- Manage dashboards
Manage dashboards
A dashboard is a set of one or more panels that visually presents your data in one or more rows.
For more information about creating dashboards, refer to Add and organize panels.
This topic includes techniques you can use to manage your Grafana dashboards, including:
- Creating and managing dashboard folders
- Exporting and importing dashboards
- Configuring dashboard time range controls
- Organizing dashboards
- Troubleshooting dashboards
Create a dashboard folder
Folders help you organize and group dashboards, which is useful when you have many dashboards or multiple teams using the same Grafana instance.
Before you begin:
- Ensure that you have Grafana Admin or Super Admin permissions. For more information about dashboard permissions, refer to Dashboard permissions.
To create a dashboard folder:
- Sign in to Grafana and on the side menu, click Dashboards > New folder.
- Enter a unique name and click Create.
When you save a dashboard, you can either select a folder for the dashboard to be saved in or create a new folder.
Manage dashboards
On the Manage dashboards and folders page, you can:
- create a folder
- create a dashboard
- move dashboards into folders
- delete multiple dashboards
- navigate to a folder page where you can assign folder and dashboard permissions
Dashboard folder page
You can complete the following tasks on the Dashboard Folder page:
- Move or delete dashboards in a folder
- Rename a folder (available under the Settings tab)
- Assign permissions to folders (which are inherited by the dashboards in the folder)
To navigate to the dashboard folder page, click the cog appears when you hover over a folder in the dashboard search result list or the Manage dashboards and folders page.
Dashboard permissions
You can assign permissions to a folder. Any permissions you assign are inherited by the dashboards in the folder. An Access Control List (ACL) is used where Organization Role, Team and a User can be assigned permissions.
For more information about dashboard permissions, refer to Dashboard permissions.
Export and import dashboards
You can use the Grafana UI or the HTTP API to export and import dashboards.
Export a dashboard
The dashboard export action creates a Grafana JSON file that contains everything you need, including layout, variables, styles, data sources, queries, and so on, so that you can later import the dashboard.
- Open the dashboard you want to export.
- Click the Share icon.
- Click Export.
- Click Save to file.
Grafana downloads a JSON file to your local machine.
Make a dashboard portable
If you want to export a dashboard for others to use, you can add template variables for things like a metric prefix (use a constant variable) and server name.
A template variable of the type Constant
will automatically be hidden in the dashboard, and will also be added as a required input when the dashboard is imported.
Import a dashboard
Click Dashboards > Import in the side menu.

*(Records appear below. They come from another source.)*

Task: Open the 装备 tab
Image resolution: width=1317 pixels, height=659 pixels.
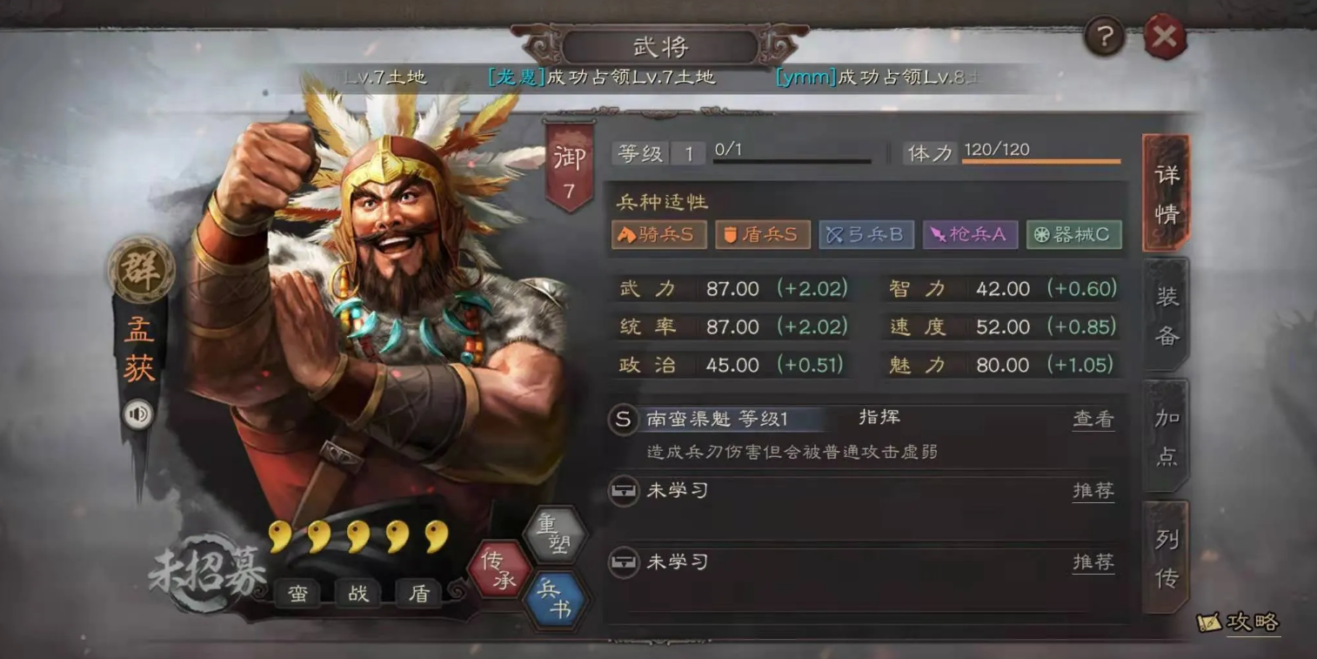Action: (1166, 315)
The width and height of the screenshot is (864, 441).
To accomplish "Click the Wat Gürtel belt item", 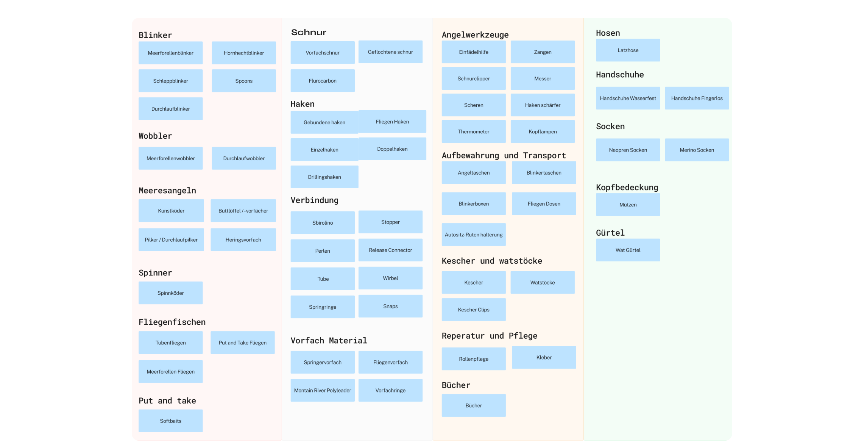I will (627, 250).
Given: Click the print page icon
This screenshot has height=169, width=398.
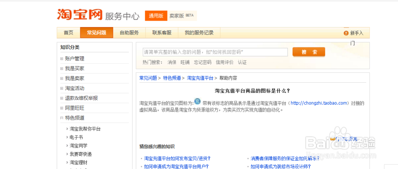Looking at the screenshot, I should point(333,139).
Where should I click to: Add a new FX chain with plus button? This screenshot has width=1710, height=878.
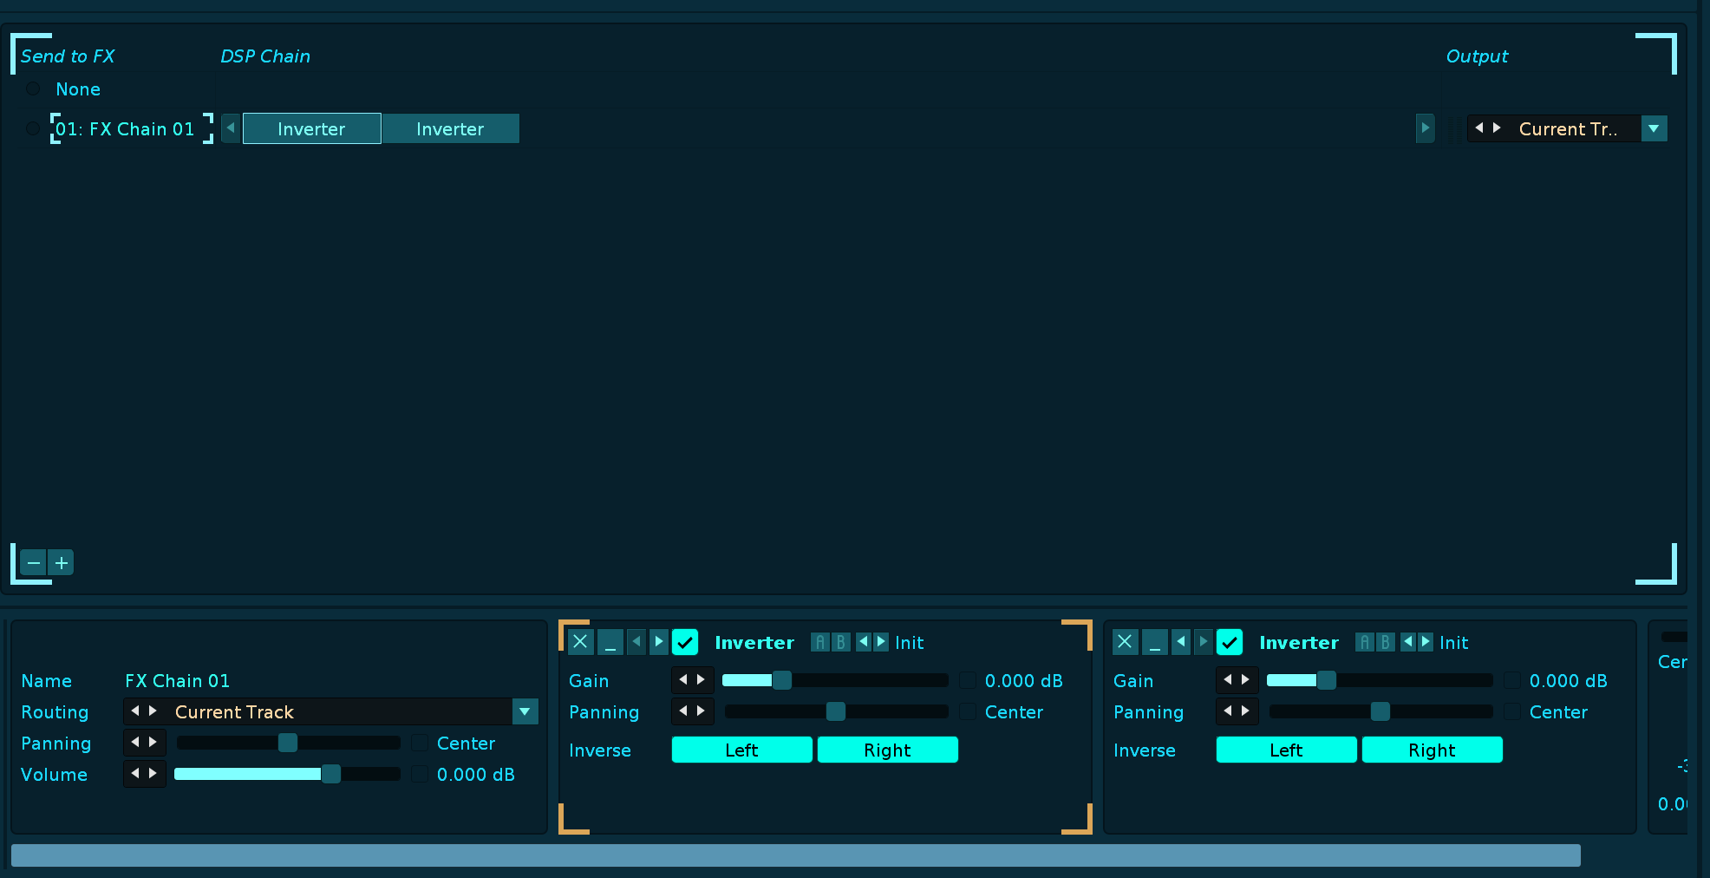(62, 563)
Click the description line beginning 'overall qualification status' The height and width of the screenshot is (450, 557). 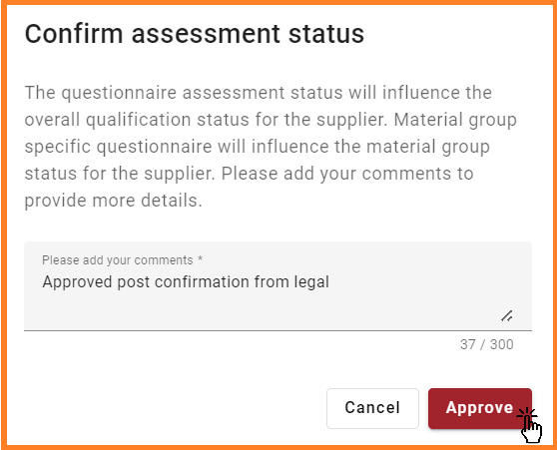pos(271,120)
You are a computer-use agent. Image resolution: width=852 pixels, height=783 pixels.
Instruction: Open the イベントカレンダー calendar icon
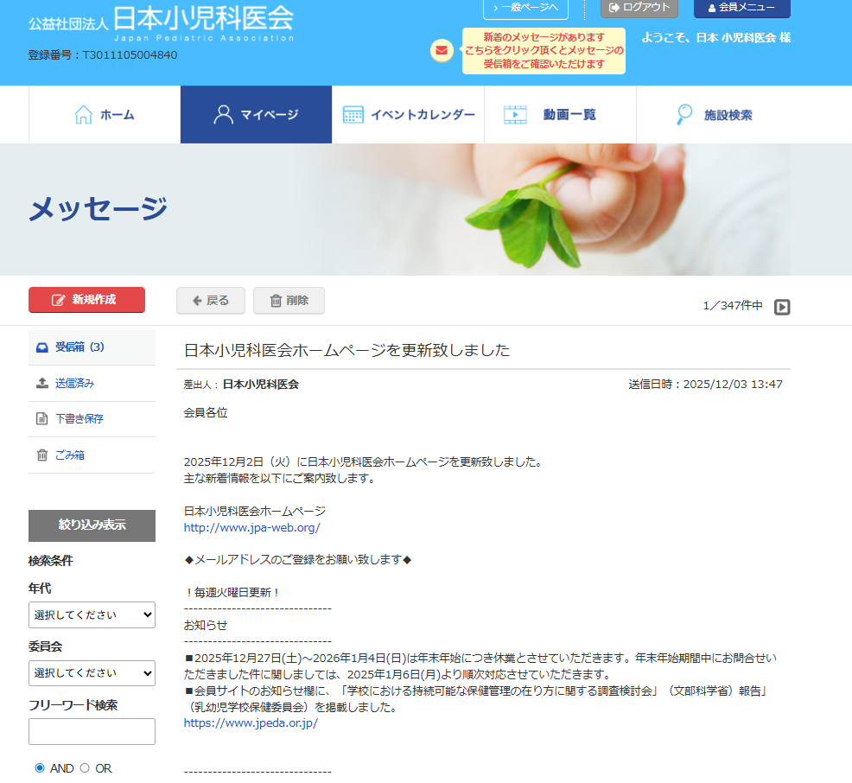click(352, 113)
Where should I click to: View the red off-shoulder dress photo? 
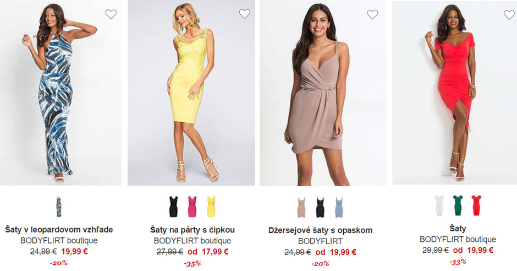pyautogui.click(x=455, y=92)
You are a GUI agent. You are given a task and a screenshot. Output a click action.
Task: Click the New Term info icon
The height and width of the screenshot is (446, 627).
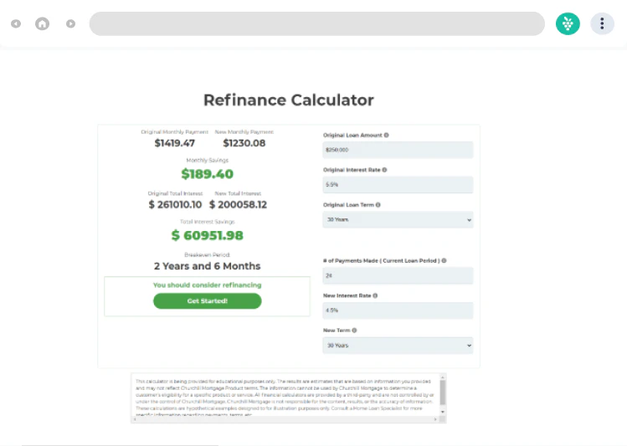(355, 331)
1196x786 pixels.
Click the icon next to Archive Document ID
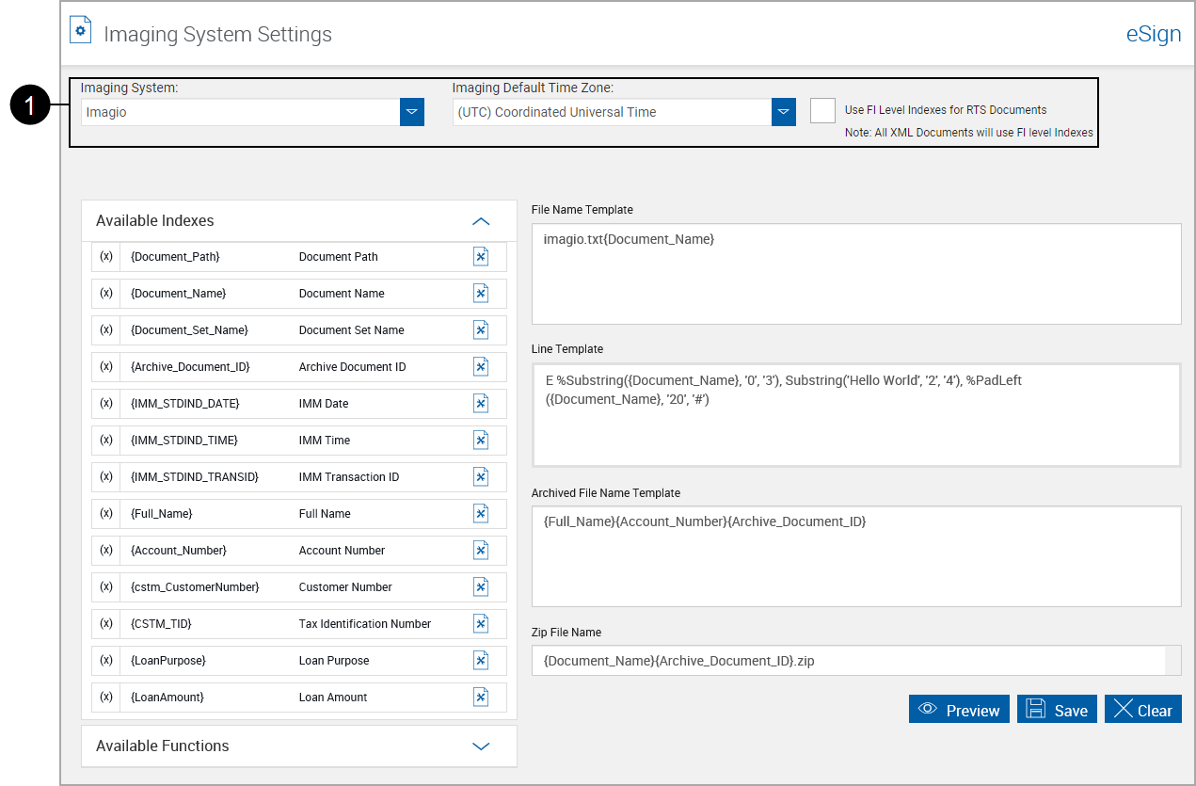pos(481,367)
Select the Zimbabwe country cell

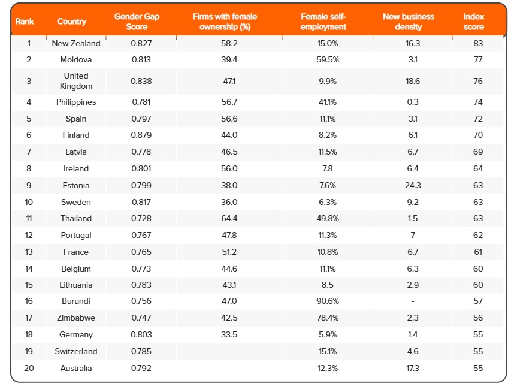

Perform one of the following steps:
- Upload a dashboard JSON file
- Paste a Grafana.com dashboard URL
- Paste dashboard JSON text directly into the text area
The import process enables you to change the name of the dashboard, pick the data source you want the dashboard to use, and specify any metric prefixes (if the dashboard uses any).
Discover dashboards on Grafana.com
Find dashboards for common server applications at Grafana.com/dashboards.
Configure dashboard time range controls
Grafana provides several ways to manage the time ranges of the data being visualized, for dashboard, panels and also for alerting.
This section describes supported time units and relative ranges, the common time controls, dashboard-wide time settings, and panel-specific time settings.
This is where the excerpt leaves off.